start Document text

With Bahrain and Dubai under fire, Riyadh has emerged as the Gulf’s unlikely refuge
As missiles cross Gulf skies, the Saudi capital finds itself playing an unfamiliar role: refuge.
Everyone looked up when the first crack split the sky last week, the concussive snap ricocheted off the façades of King Abdullah Financial District before rolling across Riyadh’s vast, sand-hued residential quarters. But the next time thunder struck – or missiles and drones breached Saudi airspace – people glanced at their phones and carried on. If tremors from the ongoing regional war are being felt in Riyadh, they are not coming from the city itself. The kingdom’s habitual escape routes over the King Fahd Causeway to Bahrain and elsewhere across the Gulf as far as Dubai are front of mind.
Over the past decade, Saudi Arabia’s capital has been transformed from an austere administrative seat – once patrolled by the mutawa, religious police who swept through malls at prayer time – into a hyper-kinetic metropolis home to festivals, heavyweight-boxing bouts, Formula 1 showpieces and Cristiano Ronaldo.

But for decades, Bahrain and Dubai have served as getaways for Saudi locals and expats alike. Dubai’s Palm Jumeirah – the city’s famous island packed with beachfront towers, extravagant brunch spots and unapologetically louche party hotels – has long drawn a younger, more affluent Khaleeji crowd. When news broke of a missile-debris fire near Five Palm Jumeirah, a hotel on the island famed for its pool parties and nightlife, many were particularly concerned.
In Bahrain, the Juffair district – a strip of neon-lit bars, sports lounges and late-night shawarma joints – usually swells each Thursday with Saudi number plates as the weekend begins. Yet it is also home to the US Navy’s Fifth Fleet headquarters, an unusual arrangement in a region where military bases are usually pushed far from city centres. On weekend nights, a curfew announcement cuts through the music in local bars, reminding young American sailors that they have 15 minutes to return to base or face disciplinary sanctions.
For Saudis, the tiny island – connected to the kingdom by a 25km bridge and about a four-hour drive from Riyadh – occupies a more nostalgic place in recent memory. During the decades when there were no cinemas in the country, men heading across King Fahd Causeway would often tell their wives that they were “going to watch a film” – a phrase elastic enough to cover a multitude of weekend diversions. When theatres reopened in Saudi Arabia in 2018 after a more than 35-year hiatus, the excuse evaporated. Going to Bahrain was never really about going to watch a film, of course. It was about being elsewhere – and now elsewhere feels brittle.

end Document text

* _Request 1_:
Could you reproduce the Riyadh article word for word, everything from "With Bahrain and" down to "front of mind."?

start Recorded information

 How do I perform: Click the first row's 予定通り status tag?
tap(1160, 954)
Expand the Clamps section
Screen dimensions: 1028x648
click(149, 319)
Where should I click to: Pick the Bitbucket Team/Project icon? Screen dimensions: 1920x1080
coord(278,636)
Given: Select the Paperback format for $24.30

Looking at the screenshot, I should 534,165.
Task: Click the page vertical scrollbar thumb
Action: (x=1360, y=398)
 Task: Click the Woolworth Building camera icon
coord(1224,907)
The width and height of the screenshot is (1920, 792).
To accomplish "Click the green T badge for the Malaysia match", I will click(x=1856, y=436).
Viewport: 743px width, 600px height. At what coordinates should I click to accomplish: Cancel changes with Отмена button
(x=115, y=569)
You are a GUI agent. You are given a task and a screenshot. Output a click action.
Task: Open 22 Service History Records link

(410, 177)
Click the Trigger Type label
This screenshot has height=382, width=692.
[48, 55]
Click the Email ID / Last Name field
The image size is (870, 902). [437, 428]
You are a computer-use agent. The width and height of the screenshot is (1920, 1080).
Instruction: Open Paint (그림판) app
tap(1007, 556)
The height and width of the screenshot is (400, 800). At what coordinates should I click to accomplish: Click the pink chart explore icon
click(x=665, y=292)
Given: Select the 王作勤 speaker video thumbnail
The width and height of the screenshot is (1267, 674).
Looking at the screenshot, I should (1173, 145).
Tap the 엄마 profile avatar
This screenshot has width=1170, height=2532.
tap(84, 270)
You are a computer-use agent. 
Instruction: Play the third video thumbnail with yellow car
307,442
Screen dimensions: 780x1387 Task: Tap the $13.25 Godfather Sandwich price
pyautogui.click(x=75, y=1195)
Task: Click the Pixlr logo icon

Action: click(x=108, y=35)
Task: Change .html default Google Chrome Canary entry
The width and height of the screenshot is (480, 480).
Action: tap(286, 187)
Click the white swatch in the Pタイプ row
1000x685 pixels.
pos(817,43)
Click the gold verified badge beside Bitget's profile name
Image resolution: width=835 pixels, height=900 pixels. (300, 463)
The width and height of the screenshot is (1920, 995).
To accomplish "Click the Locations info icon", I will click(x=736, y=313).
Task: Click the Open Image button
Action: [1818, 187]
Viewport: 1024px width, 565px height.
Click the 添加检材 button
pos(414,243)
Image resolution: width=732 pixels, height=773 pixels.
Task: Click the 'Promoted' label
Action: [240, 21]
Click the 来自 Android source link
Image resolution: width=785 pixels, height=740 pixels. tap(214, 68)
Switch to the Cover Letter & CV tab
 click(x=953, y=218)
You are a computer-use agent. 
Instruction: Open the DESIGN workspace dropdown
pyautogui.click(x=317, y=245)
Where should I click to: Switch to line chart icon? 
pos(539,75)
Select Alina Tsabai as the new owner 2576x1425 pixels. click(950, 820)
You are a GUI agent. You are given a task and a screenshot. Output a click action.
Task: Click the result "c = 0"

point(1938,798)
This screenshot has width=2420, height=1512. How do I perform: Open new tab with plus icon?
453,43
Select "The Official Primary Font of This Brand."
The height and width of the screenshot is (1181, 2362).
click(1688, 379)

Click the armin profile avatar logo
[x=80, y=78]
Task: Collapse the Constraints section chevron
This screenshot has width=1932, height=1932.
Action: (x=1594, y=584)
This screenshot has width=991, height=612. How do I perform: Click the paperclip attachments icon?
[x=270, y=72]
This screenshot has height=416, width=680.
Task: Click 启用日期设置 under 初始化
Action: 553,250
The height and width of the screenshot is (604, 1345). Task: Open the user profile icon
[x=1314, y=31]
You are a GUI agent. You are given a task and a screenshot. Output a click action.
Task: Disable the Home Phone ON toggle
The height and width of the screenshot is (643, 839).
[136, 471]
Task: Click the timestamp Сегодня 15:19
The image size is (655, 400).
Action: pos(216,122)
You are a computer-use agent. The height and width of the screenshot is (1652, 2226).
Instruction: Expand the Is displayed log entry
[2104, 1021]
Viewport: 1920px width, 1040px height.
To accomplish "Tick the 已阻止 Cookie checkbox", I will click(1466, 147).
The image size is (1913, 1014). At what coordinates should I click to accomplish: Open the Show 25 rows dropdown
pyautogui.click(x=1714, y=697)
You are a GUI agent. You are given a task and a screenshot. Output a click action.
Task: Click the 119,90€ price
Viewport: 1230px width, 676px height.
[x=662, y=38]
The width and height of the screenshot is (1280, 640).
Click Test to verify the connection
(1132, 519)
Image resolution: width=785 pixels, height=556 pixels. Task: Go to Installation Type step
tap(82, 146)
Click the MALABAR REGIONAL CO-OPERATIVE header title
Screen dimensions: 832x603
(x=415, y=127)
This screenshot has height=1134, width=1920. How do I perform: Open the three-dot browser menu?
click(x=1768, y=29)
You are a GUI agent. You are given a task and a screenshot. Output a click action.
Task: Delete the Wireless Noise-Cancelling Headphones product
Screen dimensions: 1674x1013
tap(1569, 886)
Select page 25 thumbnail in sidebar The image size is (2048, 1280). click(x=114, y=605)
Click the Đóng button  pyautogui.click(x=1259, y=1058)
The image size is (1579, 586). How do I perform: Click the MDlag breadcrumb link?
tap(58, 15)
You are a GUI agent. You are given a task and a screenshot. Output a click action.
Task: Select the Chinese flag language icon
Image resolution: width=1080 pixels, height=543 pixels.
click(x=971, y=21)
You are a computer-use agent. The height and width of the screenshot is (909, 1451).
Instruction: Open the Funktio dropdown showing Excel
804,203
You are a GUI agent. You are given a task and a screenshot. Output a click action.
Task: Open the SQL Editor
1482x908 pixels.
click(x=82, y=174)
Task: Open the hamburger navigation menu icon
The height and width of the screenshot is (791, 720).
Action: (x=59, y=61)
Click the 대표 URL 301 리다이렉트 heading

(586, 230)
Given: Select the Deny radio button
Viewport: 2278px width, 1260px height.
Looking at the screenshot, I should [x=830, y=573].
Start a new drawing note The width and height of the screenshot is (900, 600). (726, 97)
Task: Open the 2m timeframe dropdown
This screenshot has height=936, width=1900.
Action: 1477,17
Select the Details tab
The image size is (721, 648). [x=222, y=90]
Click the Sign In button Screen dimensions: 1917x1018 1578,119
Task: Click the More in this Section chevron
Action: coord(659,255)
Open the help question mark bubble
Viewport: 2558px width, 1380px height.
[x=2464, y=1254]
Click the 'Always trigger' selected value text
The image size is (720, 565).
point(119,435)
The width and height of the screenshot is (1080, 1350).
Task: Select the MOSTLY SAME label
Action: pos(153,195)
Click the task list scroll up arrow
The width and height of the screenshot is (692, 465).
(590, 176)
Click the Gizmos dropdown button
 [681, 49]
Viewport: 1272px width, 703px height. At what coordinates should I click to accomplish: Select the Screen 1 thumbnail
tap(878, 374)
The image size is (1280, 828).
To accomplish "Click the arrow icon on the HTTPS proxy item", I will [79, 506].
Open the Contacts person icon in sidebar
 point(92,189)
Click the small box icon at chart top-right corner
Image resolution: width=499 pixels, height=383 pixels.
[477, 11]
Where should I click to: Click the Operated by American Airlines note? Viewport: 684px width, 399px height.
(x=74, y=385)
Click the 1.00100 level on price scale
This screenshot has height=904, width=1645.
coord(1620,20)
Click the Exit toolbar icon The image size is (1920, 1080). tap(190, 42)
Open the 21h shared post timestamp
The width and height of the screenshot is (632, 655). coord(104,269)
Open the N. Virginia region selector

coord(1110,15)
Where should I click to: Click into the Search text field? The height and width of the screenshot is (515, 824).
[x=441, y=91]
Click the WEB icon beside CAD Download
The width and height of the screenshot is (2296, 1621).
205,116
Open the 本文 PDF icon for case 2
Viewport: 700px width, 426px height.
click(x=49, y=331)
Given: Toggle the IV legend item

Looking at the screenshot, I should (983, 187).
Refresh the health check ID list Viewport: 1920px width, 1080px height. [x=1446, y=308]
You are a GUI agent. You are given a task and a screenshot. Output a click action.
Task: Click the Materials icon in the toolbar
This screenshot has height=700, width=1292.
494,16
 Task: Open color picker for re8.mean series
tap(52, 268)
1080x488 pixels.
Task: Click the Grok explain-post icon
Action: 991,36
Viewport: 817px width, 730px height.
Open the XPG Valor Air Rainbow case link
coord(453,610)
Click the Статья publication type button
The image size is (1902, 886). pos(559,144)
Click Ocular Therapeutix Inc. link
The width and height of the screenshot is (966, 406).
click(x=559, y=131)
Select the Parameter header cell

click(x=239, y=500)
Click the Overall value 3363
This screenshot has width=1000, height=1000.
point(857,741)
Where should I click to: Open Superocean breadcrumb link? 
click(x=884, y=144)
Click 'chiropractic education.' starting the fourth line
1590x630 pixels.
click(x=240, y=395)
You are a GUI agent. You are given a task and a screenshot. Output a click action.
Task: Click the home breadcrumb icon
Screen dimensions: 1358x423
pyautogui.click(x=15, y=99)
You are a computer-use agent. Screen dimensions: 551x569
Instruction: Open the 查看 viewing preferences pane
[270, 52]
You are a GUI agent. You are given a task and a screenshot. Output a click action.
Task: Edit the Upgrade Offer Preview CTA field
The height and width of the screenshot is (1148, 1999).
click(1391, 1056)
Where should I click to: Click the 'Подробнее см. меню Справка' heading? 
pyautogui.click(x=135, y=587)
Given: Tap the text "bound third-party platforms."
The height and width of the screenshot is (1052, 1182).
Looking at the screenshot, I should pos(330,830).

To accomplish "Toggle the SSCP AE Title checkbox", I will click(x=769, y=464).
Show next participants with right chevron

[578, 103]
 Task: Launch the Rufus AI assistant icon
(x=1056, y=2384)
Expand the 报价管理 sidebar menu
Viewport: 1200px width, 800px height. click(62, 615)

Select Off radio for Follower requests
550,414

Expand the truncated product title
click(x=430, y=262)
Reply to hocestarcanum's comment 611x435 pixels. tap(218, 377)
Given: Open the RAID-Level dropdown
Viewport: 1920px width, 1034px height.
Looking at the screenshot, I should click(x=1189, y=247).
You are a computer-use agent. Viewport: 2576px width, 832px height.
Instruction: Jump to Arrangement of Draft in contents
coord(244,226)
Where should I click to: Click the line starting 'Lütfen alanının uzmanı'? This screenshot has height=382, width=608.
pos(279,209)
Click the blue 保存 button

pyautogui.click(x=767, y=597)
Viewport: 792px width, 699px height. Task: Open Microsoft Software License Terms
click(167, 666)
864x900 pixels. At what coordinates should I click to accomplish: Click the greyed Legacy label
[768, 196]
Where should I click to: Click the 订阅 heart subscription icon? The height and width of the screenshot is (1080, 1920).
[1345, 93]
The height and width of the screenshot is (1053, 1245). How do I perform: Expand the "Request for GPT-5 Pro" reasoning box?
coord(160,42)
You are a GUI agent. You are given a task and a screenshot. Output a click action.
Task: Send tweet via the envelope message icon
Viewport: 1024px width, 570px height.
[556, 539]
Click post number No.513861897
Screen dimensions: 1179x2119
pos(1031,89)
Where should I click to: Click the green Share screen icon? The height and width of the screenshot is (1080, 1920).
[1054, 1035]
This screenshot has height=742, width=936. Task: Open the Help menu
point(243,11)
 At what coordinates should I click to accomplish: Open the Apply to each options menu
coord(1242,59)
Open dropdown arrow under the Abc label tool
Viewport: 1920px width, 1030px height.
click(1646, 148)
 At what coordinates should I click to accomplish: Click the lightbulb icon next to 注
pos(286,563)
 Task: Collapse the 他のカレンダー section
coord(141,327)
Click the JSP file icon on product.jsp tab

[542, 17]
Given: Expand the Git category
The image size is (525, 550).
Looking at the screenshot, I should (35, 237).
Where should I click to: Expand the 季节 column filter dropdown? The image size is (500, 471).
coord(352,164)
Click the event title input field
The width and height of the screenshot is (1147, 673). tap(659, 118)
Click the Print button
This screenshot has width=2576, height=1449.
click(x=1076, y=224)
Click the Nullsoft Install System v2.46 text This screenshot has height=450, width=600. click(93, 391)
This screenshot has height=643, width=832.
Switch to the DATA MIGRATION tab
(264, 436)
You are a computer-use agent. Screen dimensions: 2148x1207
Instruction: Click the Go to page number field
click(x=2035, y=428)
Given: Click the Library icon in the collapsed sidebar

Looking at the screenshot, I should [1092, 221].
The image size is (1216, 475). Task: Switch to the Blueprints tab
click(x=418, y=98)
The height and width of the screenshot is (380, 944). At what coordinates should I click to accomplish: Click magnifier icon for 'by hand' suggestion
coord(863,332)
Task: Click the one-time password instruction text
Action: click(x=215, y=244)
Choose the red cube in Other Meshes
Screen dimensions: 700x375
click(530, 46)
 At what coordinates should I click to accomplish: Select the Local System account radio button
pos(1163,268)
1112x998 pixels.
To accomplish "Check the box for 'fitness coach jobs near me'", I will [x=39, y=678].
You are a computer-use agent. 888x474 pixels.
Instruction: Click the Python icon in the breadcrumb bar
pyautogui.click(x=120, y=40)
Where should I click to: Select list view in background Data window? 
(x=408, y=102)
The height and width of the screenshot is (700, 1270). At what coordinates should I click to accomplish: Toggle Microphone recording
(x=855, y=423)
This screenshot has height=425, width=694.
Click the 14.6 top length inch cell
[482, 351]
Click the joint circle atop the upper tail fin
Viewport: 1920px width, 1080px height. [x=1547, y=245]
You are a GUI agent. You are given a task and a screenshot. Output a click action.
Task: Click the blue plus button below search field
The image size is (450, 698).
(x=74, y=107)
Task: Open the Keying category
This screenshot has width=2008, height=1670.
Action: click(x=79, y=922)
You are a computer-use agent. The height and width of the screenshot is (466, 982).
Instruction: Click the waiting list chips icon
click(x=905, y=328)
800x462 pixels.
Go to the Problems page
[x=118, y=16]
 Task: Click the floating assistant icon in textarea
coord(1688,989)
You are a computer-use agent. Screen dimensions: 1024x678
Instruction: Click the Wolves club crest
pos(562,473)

end Recorded information

* _Request 2_:
Could you output only the rows from the line containing "Click the small" down to the line containing "coord(1620,20)", both included, as a two-column CSV with the columns instruction and answer? Give one CSV line per row, with each field quoted and any line breaks replaced by spaces.

* _Exercise output 1_:
With Bahrain and Dubai under fire, Riyadh has emerged as the Gulf’s unlikely refuge
As missiles cross Gulf skies, the Saudi capital finds itself playing an unfamiliar role: refuge.
Everyone looked up when the first crack split the sky last week, the concussive snap ricocheted off the façades of King Abdullah Financial District before rolling across Riyadh’s vast, sand-hued residential quarters. But the next time thunder struck – or missiles and drones breached Saudi airspace – people glanced at their phones and carried on. If tremors from the ongoing regional war are being felt in Riyadh, they are not coming from the city itself. The kingdom’s habitual escape routes over the King Fahd Causeway to Bahrain and elsewhere across the Gulf as far as Dubai are front of mind.

* _Exercise output 2_:
instruction,answer
"Click the small box icon at chart top-right corner Image resolution: width=499 pixels, height=383 pixels.","[477, 11]"
"Where should I click to: Click the Operated by American Airlines note? Viewport: 684px width, 399px height.","(x=74, y=385)"
"Click the 1.00100 level on price scale This screenshot has height=904, width=1645.","coord(1620,20)"